#### Records provided
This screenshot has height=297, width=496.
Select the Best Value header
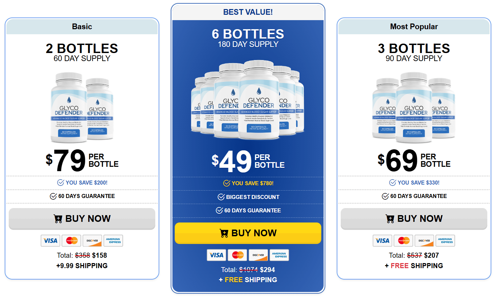(x=248, y=12)
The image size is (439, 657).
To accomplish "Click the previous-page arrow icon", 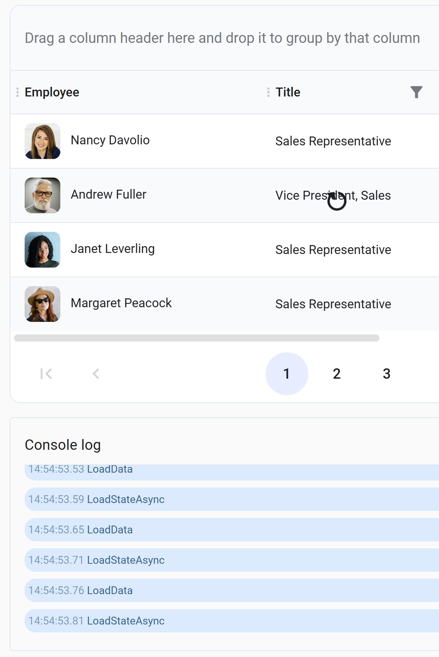I will 96,374.
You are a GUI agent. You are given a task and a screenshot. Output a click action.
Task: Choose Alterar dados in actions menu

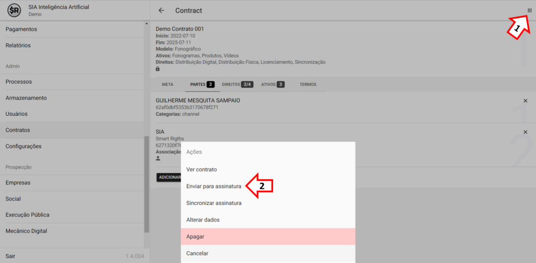(x=203, y=220)
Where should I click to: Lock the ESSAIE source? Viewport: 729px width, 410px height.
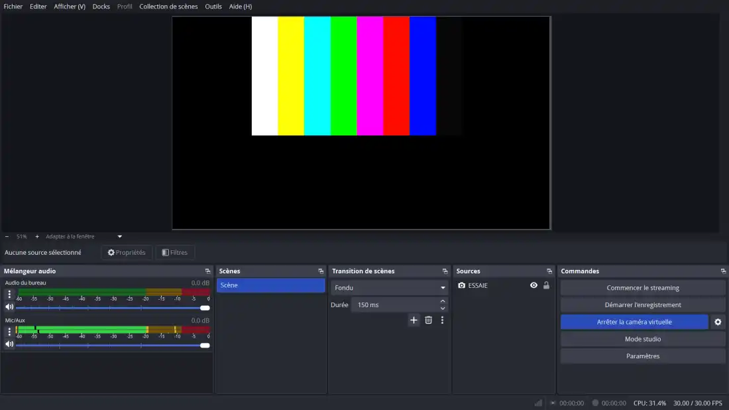tap(546, 285)
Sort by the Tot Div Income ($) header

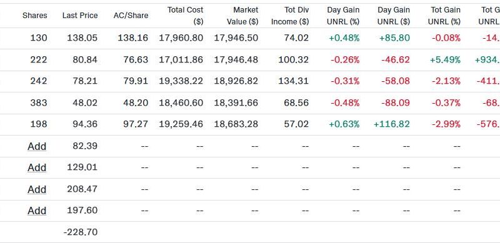[290, 16]
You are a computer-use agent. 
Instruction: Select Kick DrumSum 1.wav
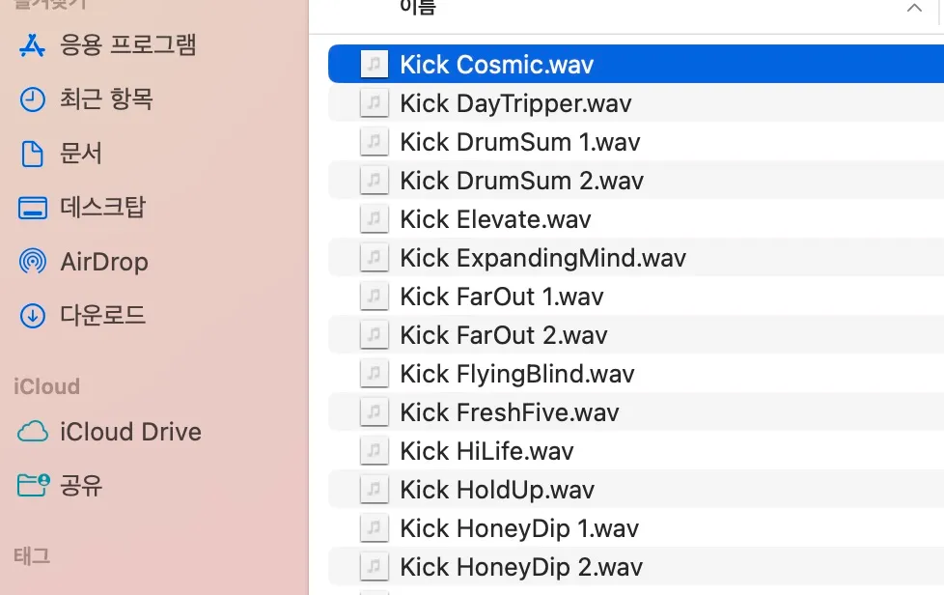pos(519,142)
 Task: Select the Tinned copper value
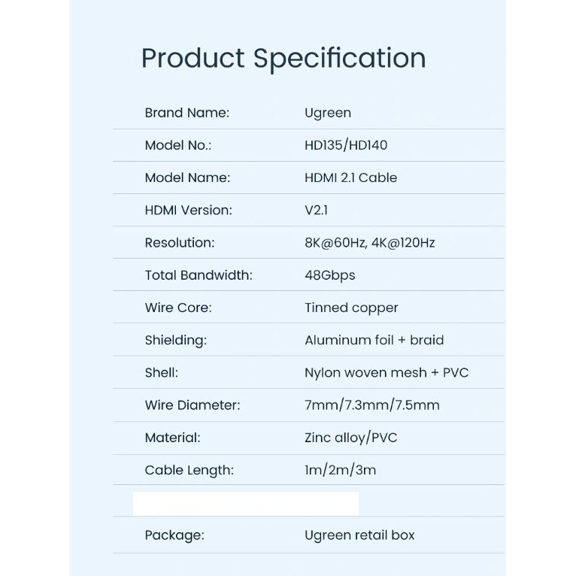pyautogui.click(x=351, y=308)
########
Activity ▸ The line with "Sort by the Tot Div Income ($) header" marks the start, and the last line of the material marks the end. Reproduce exactly those two lines and every line between them, without the pictures.

Solution below ▸
Sort by the Tot Div Income ($) header

[290, 16]
You are a computer-use agent. 
Instruction: Select Kick DrumSum 1.wav
pos(519,142)
 Task: Select the Tinned copper value
pyautogui.click(x=351, y=308)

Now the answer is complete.